SOURCE

# Linking Of Rations & Quarters



## Eye In The Sky (21 Jul 2009)

IAW CANAIRGEN 012/09 (DIN/IntraNet link), R & Q *shall* be linked at ALL Wings effective 01 Sep 09.

SUBJECT: LINKING OF RATIONS AND QUARTERS 
  
1.  AT REF, DCBA DELEGATED AUTHORITY FOR THE LINKING OF RATIONS AND QUARTERS TO L1 COMMANDERS

2.  THE DELINKING OF RATIONS  AND QUARTERS IN A NUMBER OF LOCATIONS HAS HAD NEGATIVE EFFECTS INCLUDING UNSANITARY CONDITIONS IN THE QUARTERS, SAFETY HAZARDS RELATED TO USE OF HOTPLATES AND OTHER ELECTRONIC COOKING DEVICES AND UNHEALTHY EATING HABITS

3.  ACCORDINGLY, EFFECTIVE 1 SEP 09, RATIONS AND QUARTERS AT ALL AF WINGS SHALL BE LINKED.  REQUESTS TO DELINK RATIONS AND QUARTERS WILL BE CONSIDERED ON A CASE BY CASE BASIS, AND ONLY WHERE FULL KITCHEN FACILITIES ARE AVAILABLE IN QUARTERS.  REQUESTS TO DE-LINK ARE TO BE STAFFED VIA A1, 1 CDN AIR DIV, TO D AIR PERS MGT FOR CONSIDERATION

4.  THE AIR FORCE WILL STUDY METHODS OF PROVIDING RATIONS WITH THE AIM OF INTRODUCING MORE FLEXIBILITY AND BETTER OPTIONS FOR LIVING-IN PERSONNEL.  FURTHER INFORMATION ON THIS WILL BE DISSEMINATED AS IT BECOMES AVAILABLE.


----------



## Strike (21 Jul 2009)

Eye In The Sky said:
			
		

> 4.  THE AIR FORCE WILL STUDY METHODS OF PROVIDING RATIONS WITH THE AIM OF INTRODUCING MORE FLEXIBILITY AND BETTER OPTIONS FOR LIVING-IN PERSONNEL.  FURTHER INFORMATION ON THIS WILL BE DISSEMINATED AS IT BECOMES AVAILABLE.

YOUR TASKS
A. According to the thread on linking rations and quarters, on what date do rations and quarters become linked at all Air Force wings?
B. Resume the thread on linking rations and quarters after its final quoted line.

INFORMATION SHOWN

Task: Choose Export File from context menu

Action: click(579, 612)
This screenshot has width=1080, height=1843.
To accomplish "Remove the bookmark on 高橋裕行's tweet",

EXPECTED RESULTS
A. 1 Sep 09

B.
More flexible and better options would be to have the messes open during work hours, which an many air bases can be 24/7.  How do they expect to handle that?  It's probably one of the biggest reason that people de-link on flying bases.


----------



## belka (22 Jul 2009)

Strike said:
			
		

> More flexible and better options would be to have the messes open during work hours, which an many air bases can be 24/7.  How do they expect to handle that?  It's probably one of the biggest reason that people de-link on flying bases.



Exactly. When I lived in shacks, I wasn't on rations simply because I knew my sqn wouldn't let me leave and eat at the mess during lunch/supper. Box lunches also get old after the first week.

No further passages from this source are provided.